Hey Erin, how’s it going?
Erin F. says
rdopping It seems that the advice is dispensed often enough, at least according to Jim’s post today, to be worrisome. I think it’s more important to find topics that interest you. If you’re interested in the subject, the voice often takes care of itself. Also, “voice” is such a nebulous term. It’s something you grow into as you write, so write. Write as much as you can. Study as many writers as you can. Learn what you can, but always, always write. (I feel as though I’m winding up to write a follow-up post.)
It’s going. I’m tired this week. Yourself?
rdopping says
Erin F. rdopping I am good. All fired up this week.
Julie | A Clear Sign says
To me, my “voice” is when I’ve hit my stride in the writing process. I sit down and intuitively write, and sometimes what comes out is’t what I set out to do, at all! Those always turn into the best pieces, with layers that I didn’t even know I was adding. To me the voice comes out in the story.
Erin F. says
Julie | A Clear Sign I think so, too. Follow the writing where it’s trying to go, and a lot of the other concerns will take care of themselves.
ExtremelyAvg says
I like to think I have a voice, but that it has many different accents. My first love was the mystery novel and I’ve written four of them. Then I wrote a YA book about some 12 year olds and I was careful to use words that fit the age. For my thriller I tried to take a different tone and now that I’m writing “Underwood Scotch and Wry”, I’ve changed again, with more of a undercurrent of snark.

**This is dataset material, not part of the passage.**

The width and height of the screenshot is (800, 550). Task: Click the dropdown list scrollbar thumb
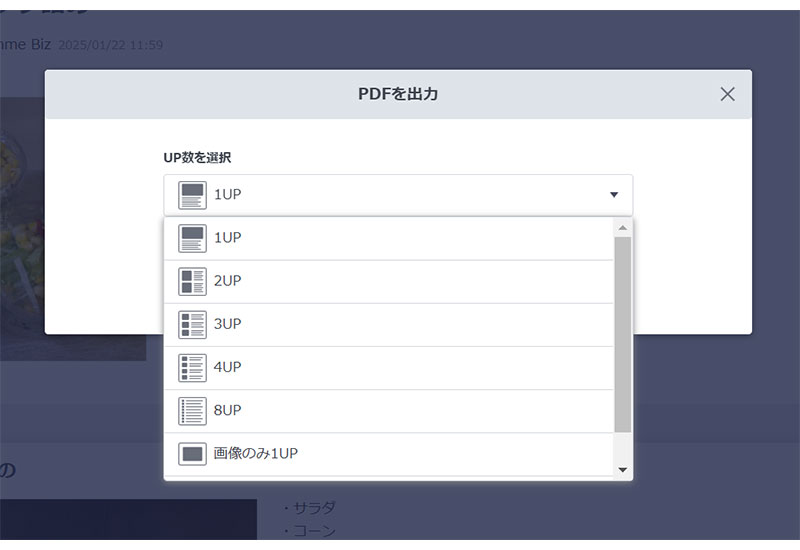click(x=622, y=333)
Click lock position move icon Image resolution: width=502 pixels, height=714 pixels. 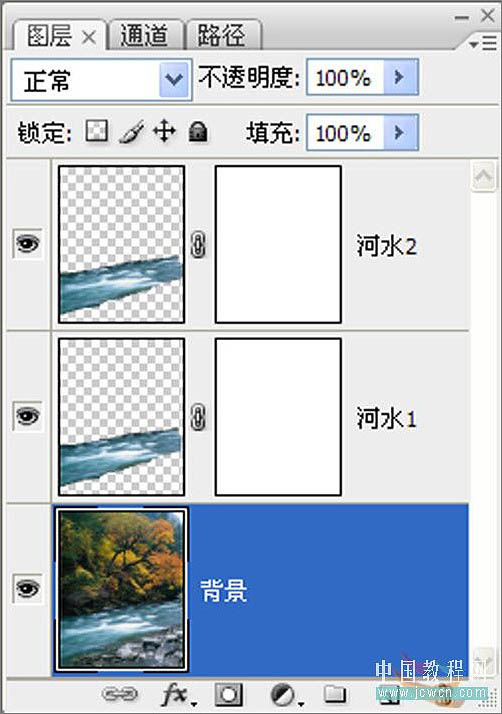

I don’t know if it is good for my readers, changing up, but I feel like it is good for me…and really…I tend to write for me, mostly. Of course, it is the comments I get that bring me joy, so I should probably not get too crazy.
Erin F. says
ExtremelyAvg I think voice is different when you write fiction or poetry – even non-fiction, such as memoirs. The voice has to match the writing, although you may only figure out the right voice by getting to the business of writing.
I think it’s fine to use different voices with different series. You have different characters, and they need to differ from characters found in other series. If they don’t, they remain flat. Different or conflicting voices within a series? That can be problematic for readers unless each book within the series is supposed to be written from a specific perspective of a specific character.
Erin F. says
timbo1973 You’re going to be fine, and people with stick with you because of you. It took me a long time to get to this point with my business and its blog. Some of the people who follow it used to follow my old site. That thing was a mess. Also, voice isn’t static. It changes as you grow and your writing matures.
barrettrossie says
Interesting topic and who better to write about it than Jim, who’s absolutely prolific. I wonder if the whole “finding your voice” thing comes down to knowing what you want to talk about, having something of value to say, and saying it with some passion.
Nah.
Erin F. says
barrettrossie I think my voice found me while I was doing the work, so, yes, it does come down to having a topic or theme and knowing why you’re writing about it. Purpose can lead to passion and passion can lead to that sometimes indefinable quality known as “voice.” 🙂
People can poke and prod my writing style as much as they like. They might even be able to replicate it. Is that voice? No, that’s a good imitation. Copying another writer, though, can lead one to a way of writing that flows naturally for him or her.